**TASK PROMPT**
Which of the lines in the listing that follows hold "tienda"? Pull each one out.

**RECORD EXTRACTS**
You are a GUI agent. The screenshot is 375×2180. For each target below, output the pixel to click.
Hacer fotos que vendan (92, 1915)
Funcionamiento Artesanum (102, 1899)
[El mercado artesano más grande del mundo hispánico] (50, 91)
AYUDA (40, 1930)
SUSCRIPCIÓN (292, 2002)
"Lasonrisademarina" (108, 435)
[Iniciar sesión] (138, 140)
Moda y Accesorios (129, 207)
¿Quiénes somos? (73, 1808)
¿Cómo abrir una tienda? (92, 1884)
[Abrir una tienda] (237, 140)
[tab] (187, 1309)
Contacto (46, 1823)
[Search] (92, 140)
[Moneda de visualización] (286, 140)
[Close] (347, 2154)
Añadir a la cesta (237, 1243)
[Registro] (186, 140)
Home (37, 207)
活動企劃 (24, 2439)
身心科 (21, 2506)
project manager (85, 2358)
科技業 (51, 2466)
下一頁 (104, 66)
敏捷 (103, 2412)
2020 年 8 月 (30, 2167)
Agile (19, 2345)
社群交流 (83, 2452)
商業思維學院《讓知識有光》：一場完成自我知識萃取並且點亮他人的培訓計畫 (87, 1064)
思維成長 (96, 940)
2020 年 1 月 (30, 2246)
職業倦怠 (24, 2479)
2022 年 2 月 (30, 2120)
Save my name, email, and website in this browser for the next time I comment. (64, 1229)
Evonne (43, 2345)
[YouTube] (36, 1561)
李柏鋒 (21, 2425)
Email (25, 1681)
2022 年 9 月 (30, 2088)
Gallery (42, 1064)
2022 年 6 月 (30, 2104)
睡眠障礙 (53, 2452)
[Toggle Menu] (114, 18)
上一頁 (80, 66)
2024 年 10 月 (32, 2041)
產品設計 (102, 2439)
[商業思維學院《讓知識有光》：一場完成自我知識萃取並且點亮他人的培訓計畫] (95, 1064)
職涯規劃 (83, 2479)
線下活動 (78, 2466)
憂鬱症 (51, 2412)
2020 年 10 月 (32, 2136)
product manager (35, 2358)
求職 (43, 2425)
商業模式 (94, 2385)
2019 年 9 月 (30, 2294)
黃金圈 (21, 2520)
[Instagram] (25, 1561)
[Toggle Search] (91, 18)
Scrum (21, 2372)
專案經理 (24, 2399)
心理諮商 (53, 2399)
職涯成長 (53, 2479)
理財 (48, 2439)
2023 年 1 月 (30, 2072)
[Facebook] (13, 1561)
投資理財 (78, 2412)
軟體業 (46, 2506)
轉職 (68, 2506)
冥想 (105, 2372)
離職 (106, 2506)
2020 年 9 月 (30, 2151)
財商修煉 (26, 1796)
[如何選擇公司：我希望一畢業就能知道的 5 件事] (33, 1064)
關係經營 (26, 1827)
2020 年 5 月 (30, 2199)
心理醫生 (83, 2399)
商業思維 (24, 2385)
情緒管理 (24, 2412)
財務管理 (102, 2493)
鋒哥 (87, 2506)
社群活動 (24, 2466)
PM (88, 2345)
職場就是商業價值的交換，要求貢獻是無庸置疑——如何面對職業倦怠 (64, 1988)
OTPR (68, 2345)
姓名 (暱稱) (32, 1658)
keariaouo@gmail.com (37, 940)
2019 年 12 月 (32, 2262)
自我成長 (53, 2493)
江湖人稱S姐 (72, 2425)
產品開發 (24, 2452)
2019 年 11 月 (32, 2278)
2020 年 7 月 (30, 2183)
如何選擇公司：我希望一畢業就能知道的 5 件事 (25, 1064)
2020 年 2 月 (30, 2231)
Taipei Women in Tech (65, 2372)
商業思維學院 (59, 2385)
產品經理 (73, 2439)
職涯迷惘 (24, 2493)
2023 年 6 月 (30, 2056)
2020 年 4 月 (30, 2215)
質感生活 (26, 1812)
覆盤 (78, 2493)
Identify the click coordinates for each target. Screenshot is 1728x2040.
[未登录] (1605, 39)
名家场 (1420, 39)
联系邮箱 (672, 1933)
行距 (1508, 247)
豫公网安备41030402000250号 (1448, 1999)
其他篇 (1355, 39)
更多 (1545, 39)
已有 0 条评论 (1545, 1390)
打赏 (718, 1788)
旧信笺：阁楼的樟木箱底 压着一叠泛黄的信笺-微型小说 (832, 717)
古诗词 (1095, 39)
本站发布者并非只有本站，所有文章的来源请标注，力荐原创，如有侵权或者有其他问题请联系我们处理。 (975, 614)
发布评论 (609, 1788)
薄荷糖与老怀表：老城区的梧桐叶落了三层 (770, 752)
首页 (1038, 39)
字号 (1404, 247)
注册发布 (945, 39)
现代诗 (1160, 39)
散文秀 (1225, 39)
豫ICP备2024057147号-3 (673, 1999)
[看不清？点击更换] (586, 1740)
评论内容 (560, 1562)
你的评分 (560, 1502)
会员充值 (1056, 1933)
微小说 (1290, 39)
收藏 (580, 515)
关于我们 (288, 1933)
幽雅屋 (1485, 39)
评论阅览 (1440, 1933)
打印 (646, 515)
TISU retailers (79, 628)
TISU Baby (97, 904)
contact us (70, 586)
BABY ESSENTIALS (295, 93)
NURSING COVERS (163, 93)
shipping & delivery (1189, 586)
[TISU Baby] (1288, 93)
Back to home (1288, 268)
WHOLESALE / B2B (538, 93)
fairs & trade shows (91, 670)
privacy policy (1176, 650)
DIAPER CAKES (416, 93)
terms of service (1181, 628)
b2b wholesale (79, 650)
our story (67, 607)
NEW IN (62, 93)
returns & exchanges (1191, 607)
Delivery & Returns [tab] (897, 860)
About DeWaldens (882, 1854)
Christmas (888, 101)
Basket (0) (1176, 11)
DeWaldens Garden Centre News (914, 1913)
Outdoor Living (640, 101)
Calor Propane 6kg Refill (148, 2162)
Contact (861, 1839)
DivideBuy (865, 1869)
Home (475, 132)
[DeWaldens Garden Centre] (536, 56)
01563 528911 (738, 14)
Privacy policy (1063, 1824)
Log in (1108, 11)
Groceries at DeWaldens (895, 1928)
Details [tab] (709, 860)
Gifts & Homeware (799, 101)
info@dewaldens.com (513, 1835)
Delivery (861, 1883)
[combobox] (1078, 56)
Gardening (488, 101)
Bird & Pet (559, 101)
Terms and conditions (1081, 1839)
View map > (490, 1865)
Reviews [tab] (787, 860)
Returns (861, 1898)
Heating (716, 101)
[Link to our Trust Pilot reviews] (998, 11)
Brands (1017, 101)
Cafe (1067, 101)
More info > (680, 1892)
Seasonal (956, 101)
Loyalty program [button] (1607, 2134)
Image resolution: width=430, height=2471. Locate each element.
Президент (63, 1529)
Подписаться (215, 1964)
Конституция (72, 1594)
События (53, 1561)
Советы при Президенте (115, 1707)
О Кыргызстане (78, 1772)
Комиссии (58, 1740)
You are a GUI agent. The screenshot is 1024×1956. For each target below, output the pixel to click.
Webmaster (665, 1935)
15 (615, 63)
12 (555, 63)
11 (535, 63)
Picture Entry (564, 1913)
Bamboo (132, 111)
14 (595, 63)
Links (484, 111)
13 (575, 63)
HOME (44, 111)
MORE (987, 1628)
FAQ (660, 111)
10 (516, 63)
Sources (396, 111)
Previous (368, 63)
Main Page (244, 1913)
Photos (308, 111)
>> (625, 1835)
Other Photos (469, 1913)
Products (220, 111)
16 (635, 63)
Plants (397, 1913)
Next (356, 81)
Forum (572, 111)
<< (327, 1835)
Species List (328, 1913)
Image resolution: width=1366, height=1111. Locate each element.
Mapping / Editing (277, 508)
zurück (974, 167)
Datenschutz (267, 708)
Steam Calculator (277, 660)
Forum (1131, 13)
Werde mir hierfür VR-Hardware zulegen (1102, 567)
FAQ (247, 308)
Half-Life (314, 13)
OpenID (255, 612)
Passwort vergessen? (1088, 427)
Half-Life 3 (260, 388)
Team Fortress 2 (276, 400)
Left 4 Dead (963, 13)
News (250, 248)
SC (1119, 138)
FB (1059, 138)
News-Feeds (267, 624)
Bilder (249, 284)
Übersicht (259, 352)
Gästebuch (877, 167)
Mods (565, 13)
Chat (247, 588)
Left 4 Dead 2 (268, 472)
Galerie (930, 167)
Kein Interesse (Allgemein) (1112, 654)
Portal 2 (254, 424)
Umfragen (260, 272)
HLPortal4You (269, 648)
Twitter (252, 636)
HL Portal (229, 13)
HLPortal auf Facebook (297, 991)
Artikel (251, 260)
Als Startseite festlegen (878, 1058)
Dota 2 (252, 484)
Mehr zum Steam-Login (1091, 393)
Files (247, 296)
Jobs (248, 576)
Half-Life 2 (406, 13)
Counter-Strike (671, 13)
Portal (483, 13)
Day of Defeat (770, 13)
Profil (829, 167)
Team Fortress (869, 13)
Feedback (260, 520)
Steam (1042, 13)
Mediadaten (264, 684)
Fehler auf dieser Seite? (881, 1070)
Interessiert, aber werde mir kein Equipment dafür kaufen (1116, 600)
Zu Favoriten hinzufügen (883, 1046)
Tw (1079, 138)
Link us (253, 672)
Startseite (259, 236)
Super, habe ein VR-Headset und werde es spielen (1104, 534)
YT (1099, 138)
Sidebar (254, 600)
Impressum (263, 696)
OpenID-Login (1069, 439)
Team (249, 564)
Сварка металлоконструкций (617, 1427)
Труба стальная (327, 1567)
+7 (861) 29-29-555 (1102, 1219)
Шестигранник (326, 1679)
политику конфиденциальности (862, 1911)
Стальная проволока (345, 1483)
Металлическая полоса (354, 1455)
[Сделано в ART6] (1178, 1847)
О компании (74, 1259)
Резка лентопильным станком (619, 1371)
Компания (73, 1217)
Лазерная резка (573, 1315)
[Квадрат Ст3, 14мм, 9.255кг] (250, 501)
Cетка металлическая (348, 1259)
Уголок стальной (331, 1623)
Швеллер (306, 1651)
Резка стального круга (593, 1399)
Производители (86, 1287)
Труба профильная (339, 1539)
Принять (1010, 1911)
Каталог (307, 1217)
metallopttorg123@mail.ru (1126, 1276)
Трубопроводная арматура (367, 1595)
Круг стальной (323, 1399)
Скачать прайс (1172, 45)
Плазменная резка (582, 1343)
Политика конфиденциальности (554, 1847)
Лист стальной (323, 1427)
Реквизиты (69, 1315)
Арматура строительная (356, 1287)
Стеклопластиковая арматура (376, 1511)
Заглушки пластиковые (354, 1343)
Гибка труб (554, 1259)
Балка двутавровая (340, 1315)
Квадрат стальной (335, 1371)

**TASK ANSWER**
¿Cómo abrir una tienda? (92, 1884)
[Abrir una tienda] (237, 140)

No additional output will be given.